5. Intervalle QT moyen corrigé pour la fréquence cardiaque (QTc) ≥ 470 ms calculé à partir de 3 électrocardiogrammes (ECG) à l'aide de la correction de Fridericia.
6. Sujets féminins enceintes, allaitantes ou en âge de procréer qui n'utilisent pas une méthode efficace de contrôle des naissances définie dans le protocole.

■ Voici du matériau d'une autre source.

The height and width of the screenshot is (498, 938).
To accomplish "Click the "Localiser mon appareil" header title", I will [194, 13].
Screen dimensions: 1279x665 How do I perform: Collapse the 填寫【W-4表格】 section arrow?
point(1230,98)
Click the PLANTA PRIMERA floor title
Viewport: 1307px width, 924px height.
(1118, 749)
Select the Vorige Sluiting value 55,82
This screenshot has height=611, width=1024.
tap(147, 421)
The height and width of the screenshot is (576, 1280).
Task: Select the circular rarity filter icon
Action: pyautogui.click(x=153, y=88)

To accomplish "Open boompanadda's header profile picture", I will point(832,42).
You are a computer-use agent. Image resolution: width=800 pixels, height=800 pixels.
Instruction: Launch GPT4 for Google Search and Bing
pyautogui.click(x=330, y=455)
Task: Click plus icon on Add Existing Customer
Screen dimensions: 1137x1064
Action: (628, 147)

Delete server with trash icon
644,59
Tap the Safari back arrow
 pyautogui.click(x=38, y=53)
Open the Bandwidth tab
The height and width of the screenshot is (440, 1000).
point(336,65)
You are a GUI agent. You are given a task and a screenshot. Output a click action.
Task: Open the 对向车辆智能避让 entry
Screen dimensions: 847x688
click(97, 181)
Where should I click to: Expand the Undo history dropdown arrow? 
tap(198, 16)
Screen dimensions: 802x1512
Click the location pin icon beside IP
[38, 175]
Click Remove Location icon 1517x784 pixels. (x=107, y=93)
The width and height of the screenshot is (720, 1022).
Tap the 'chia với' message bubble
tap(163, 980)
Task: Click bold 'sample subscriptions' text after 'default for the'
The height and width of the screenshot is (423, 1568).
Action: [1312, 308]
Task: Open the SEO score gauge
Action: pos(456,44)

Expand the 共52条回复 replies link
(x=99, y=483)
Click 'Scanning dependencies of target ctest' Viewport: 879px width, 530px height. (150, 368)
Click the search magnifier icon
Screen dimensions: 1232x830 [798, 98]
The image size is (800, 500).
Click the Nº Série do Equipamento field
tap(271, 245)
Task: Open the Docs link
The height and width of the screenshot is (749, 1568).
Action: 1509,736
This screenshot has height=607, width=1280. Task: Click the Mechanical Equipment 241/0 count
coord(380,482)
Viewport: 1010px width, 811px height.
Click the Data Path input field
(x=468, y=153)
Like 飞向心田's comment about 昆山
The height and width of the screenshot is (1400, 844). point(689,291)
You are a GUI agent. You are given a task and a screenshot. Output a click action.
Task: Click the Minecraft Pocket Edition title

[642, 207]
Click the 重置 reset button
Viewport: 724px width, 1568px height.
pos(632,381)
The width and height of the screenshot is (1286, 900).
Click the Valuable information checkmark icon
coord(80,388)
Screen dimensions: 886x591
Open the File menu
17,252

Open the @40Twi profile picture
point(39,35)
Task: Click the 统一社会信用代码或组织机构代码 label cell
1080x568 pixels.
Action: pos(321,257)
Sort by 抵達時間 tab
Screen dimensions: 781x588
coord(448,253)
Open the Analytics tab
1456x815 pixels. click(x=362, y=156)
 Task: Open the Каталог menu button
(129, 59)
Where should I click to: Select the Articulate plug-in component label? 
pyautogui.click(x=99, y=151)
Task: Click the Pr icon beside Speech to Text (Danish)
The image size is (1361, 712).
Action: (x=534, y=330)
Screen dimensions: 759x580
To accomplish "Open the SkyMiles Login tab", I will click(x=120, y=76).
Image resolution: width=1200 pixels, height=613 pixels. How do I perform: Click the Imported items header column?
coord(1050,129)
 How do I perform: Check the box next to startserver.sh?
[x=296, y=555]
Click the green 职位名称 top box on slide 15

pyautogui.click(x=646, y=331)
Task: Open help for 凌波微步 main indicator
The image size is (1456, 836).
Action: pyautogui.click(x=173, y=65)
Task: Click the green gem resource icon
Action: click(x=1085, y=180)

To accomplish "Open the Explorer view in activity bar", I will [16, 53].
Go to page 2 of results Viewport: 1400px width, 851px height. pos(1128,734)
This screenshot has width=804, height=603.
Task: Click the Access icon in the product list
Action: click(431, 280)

Une contraception efficace est nécessaire pour les femmes recevant l'atezolizumab pendant 5 mois après la dernière dose.
7. Toute condition qui, de l'avis de l'investigateur, interférerait avec l'évaluation du traitement de l'étude ou l'interprétation de la sécurité du patient ou des résultats de l'étude.
8. Réception de la dernière dose de thérapie anticancéreuse (chimiothérapie, immunothérapie, thérapie endocrinienne, thérapie ciblée, thérapie biologique, embolisation tumorale, anticorps monoclonaux, autre agent expérimental) moins de 21 jours avant la première dose du médicament à l'étude ou moins de 6 semaines pour la nitrosourée ou la mitomycine C.
9. Réception de toute thérapie anticancéreuse entre le prélèvement de tissus sur CL-PTL-126 et la première dose du médicament à l'étude.